**Exercise prompt**
What is needed here is an exact copy of every record below.

**Records to process**

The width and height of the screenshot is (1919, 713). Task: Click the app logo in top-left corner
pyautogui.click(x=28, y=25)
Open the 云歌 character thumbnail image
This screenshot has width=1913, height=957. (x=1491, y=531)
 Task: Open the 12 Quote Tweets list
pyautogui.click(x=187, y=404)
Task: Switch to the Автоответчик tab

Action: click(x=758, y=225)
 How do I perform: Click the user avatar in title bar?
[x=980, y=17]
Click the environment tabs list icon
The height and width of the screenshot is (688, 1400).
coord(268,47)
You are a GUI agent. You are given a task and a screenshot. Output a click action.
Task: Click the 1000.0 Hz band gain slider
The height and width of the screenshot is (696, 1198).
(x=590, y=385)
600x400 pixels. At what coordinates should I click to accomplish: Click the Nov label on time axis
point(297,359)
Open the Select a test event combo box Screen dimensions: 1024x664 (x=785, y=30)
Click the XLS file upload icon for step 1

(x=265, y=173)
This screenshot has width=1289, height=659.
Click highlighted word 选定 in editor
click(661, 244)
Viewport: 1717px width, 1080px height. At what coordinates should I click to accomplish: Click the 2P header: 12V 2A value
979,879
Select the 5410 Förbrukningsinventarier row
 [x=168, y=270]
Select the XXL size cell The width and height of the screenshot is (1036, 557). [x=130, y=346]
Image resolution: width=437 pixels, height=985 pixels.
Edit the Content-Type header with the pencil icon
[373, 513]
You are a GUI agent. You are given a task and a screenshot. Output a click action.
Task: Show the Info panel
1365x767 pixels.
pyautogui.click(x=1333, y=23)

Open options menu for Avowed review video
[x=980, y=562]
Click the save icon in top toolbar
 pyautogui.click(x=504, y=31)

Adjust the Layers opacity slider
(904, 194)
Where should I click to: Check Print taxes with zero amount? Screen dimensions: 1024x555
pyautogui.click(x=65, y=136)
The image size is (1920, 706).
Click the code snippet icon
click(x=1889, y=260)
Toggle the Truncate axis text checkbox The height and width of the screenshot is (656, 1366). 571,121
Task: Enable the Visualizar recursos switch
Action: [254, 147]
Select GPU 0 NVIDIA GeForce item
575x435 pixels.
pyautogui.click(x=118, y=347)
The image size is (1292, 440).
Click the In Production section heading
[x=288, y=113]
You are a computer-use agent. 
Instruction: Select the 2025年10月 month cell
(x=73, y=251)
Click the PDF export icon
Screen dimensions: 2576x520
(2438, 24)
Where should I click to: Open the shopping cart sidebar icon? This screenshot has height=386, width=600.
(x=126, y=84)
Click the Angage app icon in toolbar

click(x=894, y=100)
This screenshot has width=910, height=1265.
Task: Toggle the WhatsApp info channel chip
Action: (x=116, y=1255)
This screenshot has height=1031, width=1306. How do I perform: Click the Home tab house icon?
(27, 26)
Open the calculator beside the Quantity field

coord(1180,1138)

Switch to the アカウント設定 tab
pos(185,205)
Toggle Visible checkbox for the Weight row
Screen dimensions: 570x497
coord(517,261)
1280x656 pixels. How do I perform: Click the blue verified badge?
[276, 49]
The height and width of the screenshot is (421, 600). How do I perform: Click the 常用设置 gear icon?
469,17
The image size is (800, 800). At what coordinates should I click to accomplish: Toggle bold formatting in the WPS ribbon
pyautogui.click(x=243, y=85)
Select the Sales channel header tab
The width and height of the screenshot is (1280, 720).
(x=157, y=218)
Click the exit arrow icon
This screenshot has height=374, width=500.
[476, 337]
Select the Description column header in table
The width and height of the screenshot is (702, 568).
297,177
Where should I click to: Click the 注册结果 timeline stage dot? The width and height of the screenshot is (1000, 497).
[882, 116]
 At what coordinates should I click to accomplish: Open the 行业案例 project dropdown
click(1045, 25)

**Problem solution**
The width and height of the screenshot is (1919, 713). Task: Click the app logo in top-left corner
pyautogui.click(x=28, y=25)
Open the 云歌 character thumbnail image
This screenshot has width=1913, height=957. (x=1491, y=531)
 Task: Open the 12 Quote Tweets list
pyautogui.click(x=187, y=404)
Task: Switch to the Автоответчик tab

Action: click(x=758, y=225)
 How do I perform: Click the user avatar in title bar?
[x=980, y=17]
Click the environment tabs list icon
The height and width of the screenshot is (688, 1400).
coord(268,47)
You are a GUI agent. You are given a task and a screenshot. Output a click action.
Task: Click the 1000.0 Hz band gain slider
The height and width of the screenshot is (696, 1198).
(x=590, y=385)
600x400 pixels. At what coordinates should I click to accomplish: Click the Nov label on time axis
point(297,359)
Open the Select a test event combo box Screen dimensions: 1024x664 (x=785, y=30)
Click the XLS file upload icon for step 1

(x=265, y=173)
This screenshot has width=1289, height=659.
Click highlighted word 选定 in editor
click(661, 244)
Viewport: 1717px width, 1080px height. At what coordinates should I click to accomplish: Click the 2P header: 12V 2A value
979,879
Select the 5410 Förbrukningsinventarier row
 [x=168, y=270]
Select the XXL size cell The width and height of the screenshot is (1036, 557). [x=130, y=346]
Image resolution: width=437 pixels, height=985 pixels.
Edit the Content-Type header with the pencil icon
[373, 513]
You are a GUI agent. You are given a task and a screenshot. Output a click action.
Task: Show the Info panel
1365x767 pixels.
pyautogui.click(x=1333, y=23)

Open options menu for Avowed review video
[x=980, y=562]
Click the save icon in top toolbar
 pyautogui.click(x=504, y=31)

Adjust the Layers opacity slider
(904, 194)
Where should I click to: Check Print taxes with zero amount? Screen dimensions: 1024x555
pyautogui.click(x=65, y=136)
The image size is (1920, 706).
Click the code snippet icon
click(x=1889, y=260)
Toggle the Truncate axis text checkbox The height and width of the screenshot is (656, 1366). 571,121
Task: Enable the Visualizar recursos switch
Action: [254, 147]
Select GPU 0 NVIDIA GeForce item
575x435 pixels.
pyautogui.click(x=118, y=347)
The image size is (1292, 440).
Click the In Production section heading
[x=288, y=113]
You are a computer-use agent. 
Instruction: Select the 2025年10月 month cell
(x=73, y=251)
Click the PDF export icon
Screen dimensions: 2576x520
(2438, 24)
Where should I click to: Open the shopping cart sidebar icon? This screenshot has height=386, width=600.
(x=126, y=84)
Click the Angage app icon in toolbar

click(x=894, y=100)
This screenshot has width=910, height=1265.
Task: Toggle the WhatsApp info channel chip
Action: (x=116, y=1255)
This screenshot has height=1031, width=1306. How do I perform: Click the Home tab house icon?
(27, 26)
Open the calculator beside the Quantity field

coord(1180,1138)

Switch to the アカウント設定 tab
pos(185,205)
Toggle Visible checkbox for the Weight row
Screen dimensions: 570x497
coord(517,261)
1280x656 pixels. How do I perform: Click the blue verified badge?
[276, 49]
The height and width of the screenshot is (421, 600). How do I perform: Click the 常用设置 gear icon?
469,17
The image size is (800, 800). At what coordinates should I click to accomplish: Toggle bold formatting in the WPS ribbon
pyautogui.click(x=243, y=85)
Select the Sales channel header tab
The width and height of the screenshot is (1280, 720).
(x=157, y=218)
Click the exit arrow icon
This screenshot has height=374, width=500.
[476, 337]
Select the Description column header in table
The width and height of the screenshot is (702, 568).
297,177
Where should I click to: Click the 注册结果 timeline stage dot? The width and height of the screenshot is (1000, 497).
[882, 116]
 At what coordinates should I click to accomplish: Open the 行业案例 project dropdown
click(1045, 25)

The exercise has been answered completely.